• _Task 1_
In the passage on the CFAC Superfund site, how many monitoring wells is Roux Associates using to test for contaminants?
• _Task 2_
Extend the passage on the CFAC Superfund site by writing what comes after its final sentence.

• _Selected text_
*-*-*
Stroiazzo said potential suitors have approached CFAC in the last year with interest in new uses at the large, high-powered property.

“People are coming to CFAC with what could be done. We take those questions very seriously and engage those respective folks,” he said.

“So far nobody has offered to set up shop and do business. But we keep the door open.”

Any hesitation about setting up shop likely hinges on the property’s nascent Superfund status. CFAC is entering its second year on the federal Superfund program’s National Priorities List and the Environmental Protection Agency, in partnership with CFAC, is in the early stages of investigating the site to determine the scope of contamination and future cleanup needs.

Roux Associates, a New York-based environmental consulting firm, completed four rounds of seasonal sampling, testing groundwater, surface water, soil and sediment throughout the property. Roux is using 64 monitoring wells to test for contaminants.

Michael Ritorto, a hydrogeologist with Roux, said the results from the four sampling rounds have identified a few specific locations as the primary source of contamination. The highest concentrations of cyanide and fluoride have been observed in and around the west landfill, also known as the west scrubber sludge landfill, and the center landfill. Varying amounts of contamination has been identified flowing in the groundwater down gradient from those landfills, moving south toward Flathead River. The concentrations near the river are well below the EPA mandated benchmark, Ritorto said.
*-*-*
• _Data lines_

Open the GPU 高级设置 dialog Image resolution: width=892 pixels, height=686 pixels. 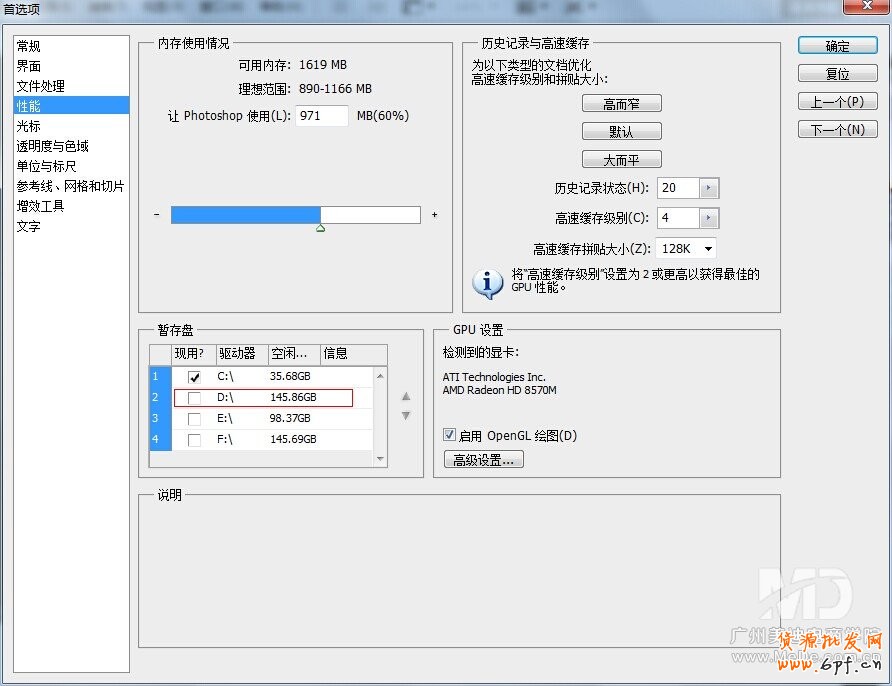484,459
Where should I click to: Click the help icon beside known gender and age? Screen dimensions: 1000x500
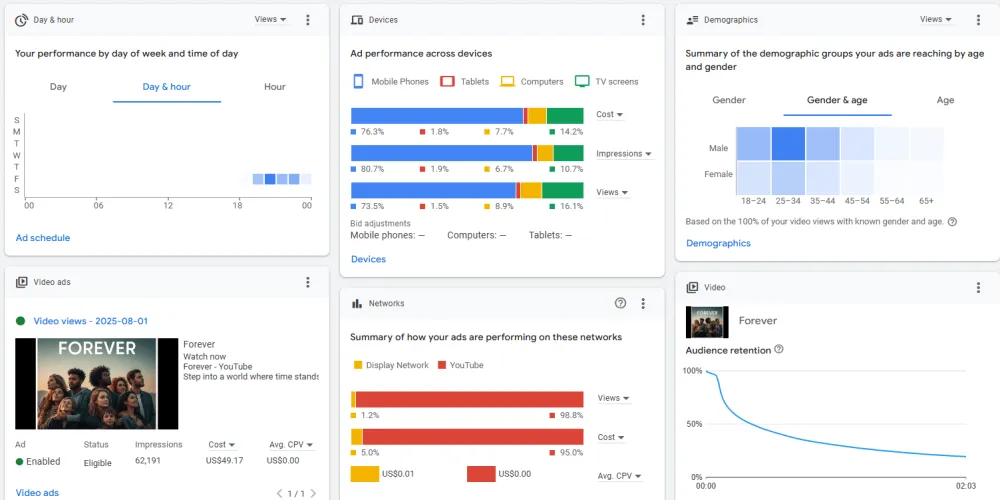[952, 222]
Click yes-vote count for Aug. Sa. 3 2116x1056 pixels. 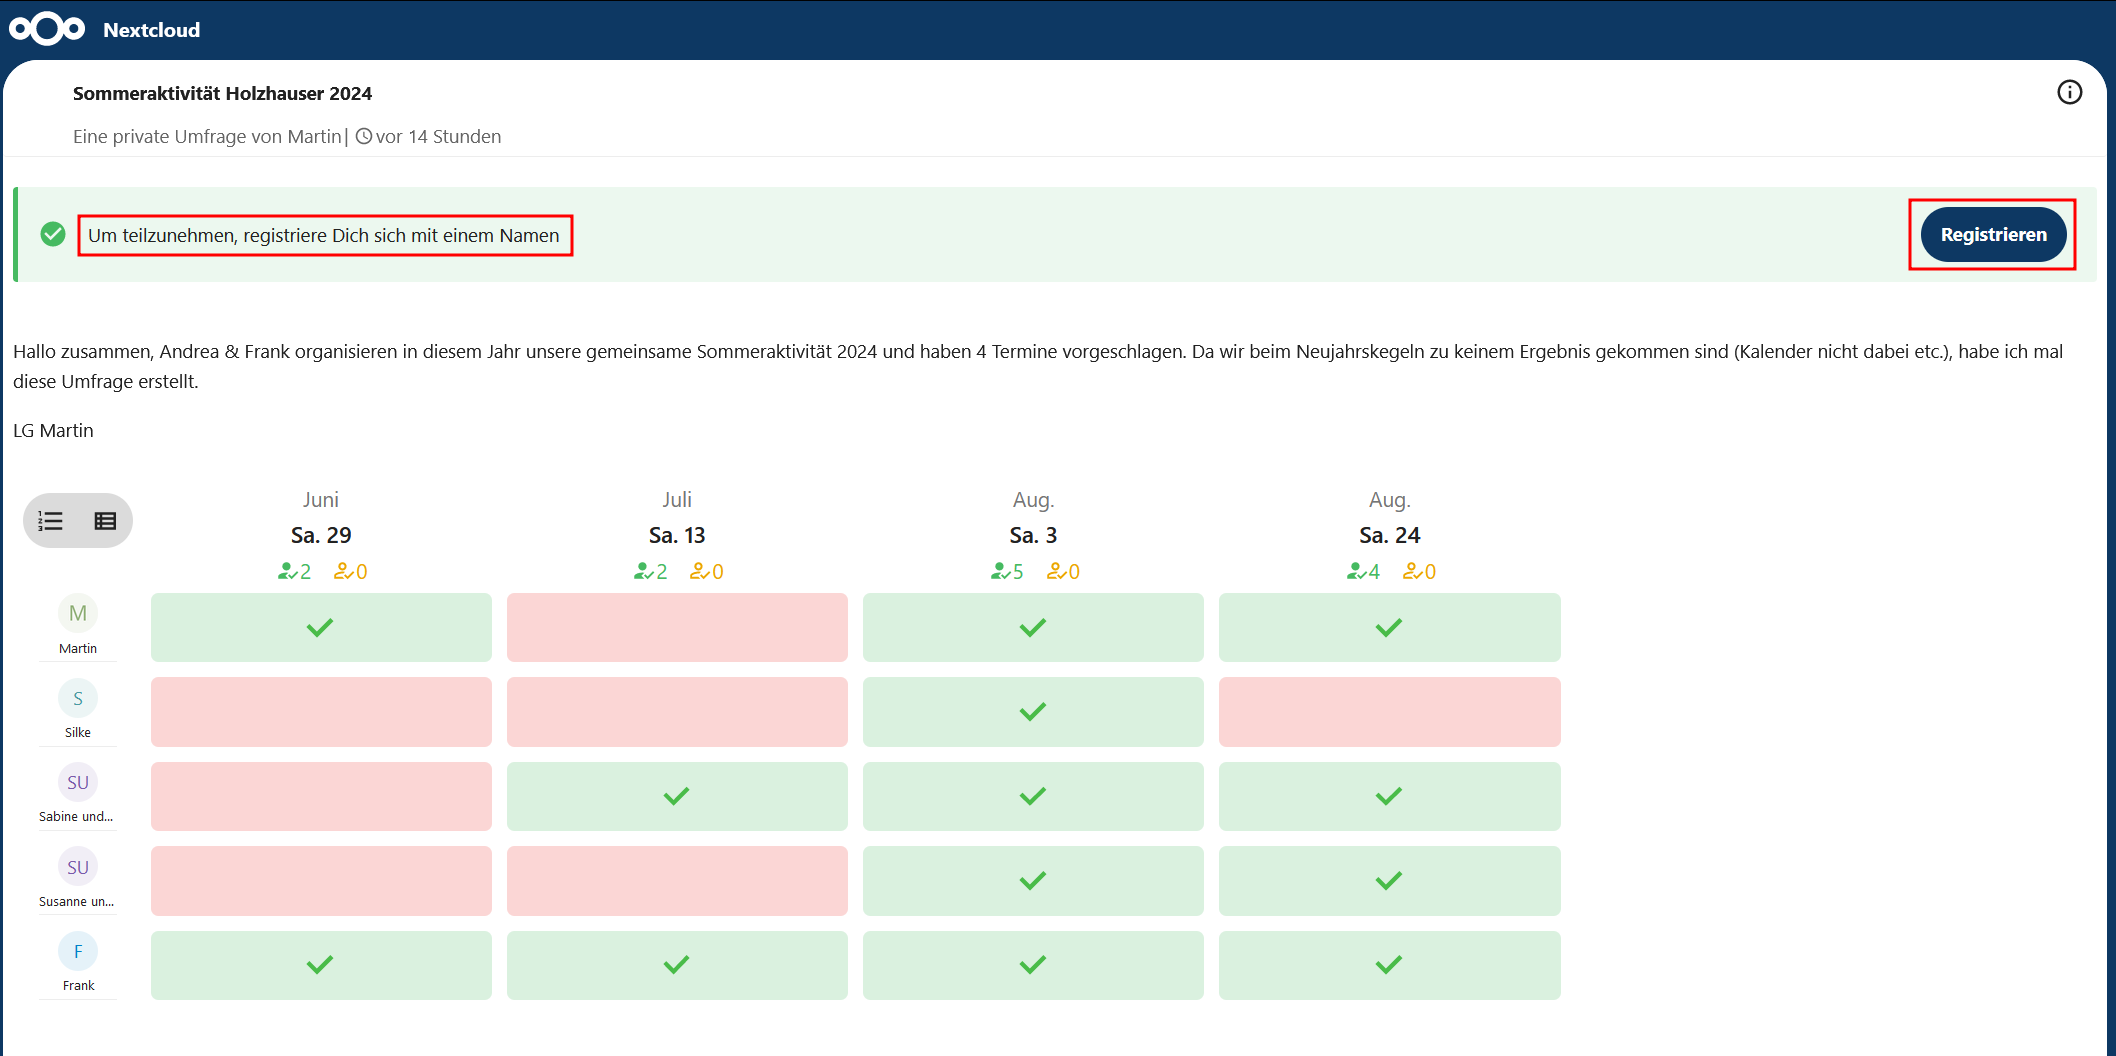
*-*-*
• _Written response 1_
64

• _Written response 2_
The surface water samples identified two “low level detections” in Cedar Creek on the west side of the property during the first and second rounds of sampling, Ritorto said. Those will continue to be evaluated, he said.

Roux Associates will continue sampling for the next two years to collect comprehensive data that gives the EPA a clearer understanding of the entire property and its level of contamination.

EPA project manager Mike Cirian said the Flathead River has changed course at the south end of the property and is causing erosion along the bank. It has recently washed out about 50 feet of riverbank, he said, and is exposing rip rap that was historically used to fortify the land. The river is pushing water toward the south percolation pond and the EPA will work to reinforce the bank to prevent any water from infiltrating the percolation pond, Cirian said.

“We’re trying to fast-track some things to take some action,” he said.

“We don’t want any contamination that might be there shooting down the river.”

The EPA and CFAC plan to host the next public update on the multi-year Superfund program in May 2018.